**What this exercise asks**
1. In the forum thread about making scrollsaw letters, can you rewrite the paragraph beginning "If you go to a free font site" as a short list that keeps its main facts?
2. Can you carry the forum thread about making scrollsaw letters forward from its final line?

**Text block**
▽
# Patterns for letters?



## gasmansteve (8 Dec 2009)

Hi chaps
While looking around a shop selling posh interior design stuff my other half came across the word `WOW` in large letters on the wall and said she would quite like something like that in our kitchen (why WOW god only knows :lol: ) anyway I made the mistake of saying "They should be easy to make on the scrollsaw and save six quid a letter as well " so now I`ve been given the job of making them and I wondered if anyone could point me to some patterns or such like to print out and then cut out on the saw please?. I have been reading tutorials on `Inkscape` for the scrollsaw so that might be an option but I`m not too sure about selecting the right font/size/shape etc help!
Cheers
Steve


----------



## Tenko (8 Dec 2009)

Steve,

I'd choose the font you like in Word, set the size and change the colour to light gray to save ink and print out and stick on the chosen wood in the usual way.

Mick.


----------



## gasmansteve (8 Dec 2009)

Good idea that Mick thanks. I did wonder if there was an option with some of the plotting applications like Inkscape to choose a font and then print its outline instead of a solid letter although I suppose a grey letter would do rather than solid black.
Thanks
Steve


----------



## pren (8 Dec 2009)

Hi.

I've done similar letters before using Word to print them out. more letters

If you go to a free font site such as www.dafont.com you can download hundereds of different fonts. The font for my letters was Garamond Macron, from MS Word. I printed mine to around 700pt which comes out at around 20cm ish. Stick the paper to the wood with masking tape and prittstick and cut out. Rounding the corners with a router can be tricky as the router tips (apologies for any egg-suck lessons  ) so I found it was easier done on a router table. 

HTH


----------



## pren (9 Dec 2009)

gasmansteve":1h8h4nq1 said:


> Good idea that Mick thanks. I did wonder if there was an option with some of the plotting applications like Inkscape to choose a font and then print its outline instead of a solid letter although I suppose a grey letter would do rather than solid black.
> Thanks
> Steve



In word, highlight the letter > right click > Font > tick the 'outline' checkbox. Gives you just the outline of the letters.


----------



## wizer (9 Dec 2009)

Here is an exhaustive list of sites that offer free fonts. You'll spend days browsing these (speaking as a bit of a TypeFace fanatic).

http://www.graphicsngraphicdesign.com/h ... #fontslist


----------



## gasmansteve (10 Dec 2009)
△
**Dataset section**
▽
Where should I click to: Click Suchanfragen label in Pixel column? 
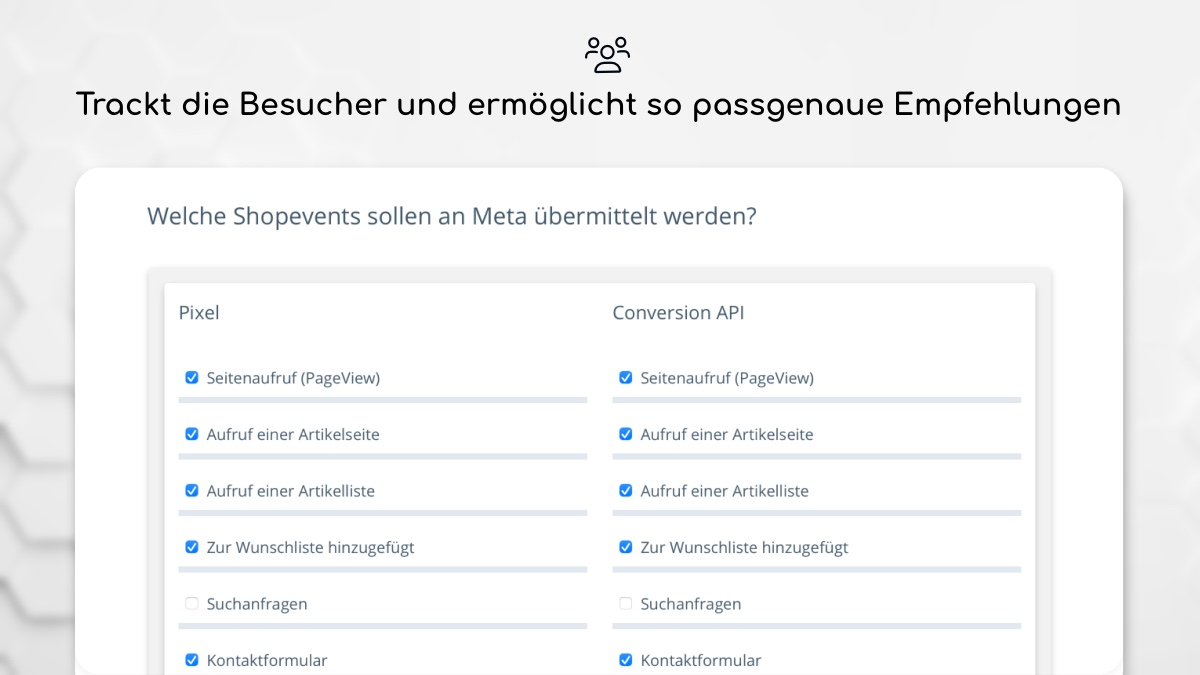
△
**Answers for the tasks**
1.
- Free font sites such as www.dafont.com offer hundreds of fonts to download.
- The letters described used Garamond Macron from MS Word, printed at around 700pt, which comes out at roughly 20cm.
- The paper goes on the wood with masking tape and prittstick, and then the letters are cut out.
- Rounding the corners with a router can be tricky because the router tips, so it was easier on a router table.

2.
Ta for the info Mick,Tom and Bryn

Bryn - managed to get the font Garamond Macron downloaded but I only have Open Office (and wordpad) and wondered where/which directory to load the new fonts into? plus I noticed in Open Office certain fonts will only expand to 144 pts- about 3" or so?. I just unzipped them to a temp folder for now..Maybe have to have a look round for MS Word.
Cheers
Steve


----------



## gasmansteve (10 Dec 2009)

Soz found the directory Windows/fonts Doh!. Fonts installed fine but in Open Office max font size only go up to 96pt any ideas how to go bigger ??
Thanks again
Steve


----------



## wizer (10 Dec 2009)

Steve, IIRC you can just type a bigger font size in the drop down box to whatever size you like?

If not, then use draw. You'll definitely be able to do it in there.


----------



## gasmansteve (10 Dec 2009)

Thanks for that Tom never knew you could just type a size in the box and away you go excellent cheers
Steve


----------



## pren (10 Dec 2009)

Hey Steve.

Glad you got it all sorted. Word / Office are really useful tools for this sort of thing, aren't they?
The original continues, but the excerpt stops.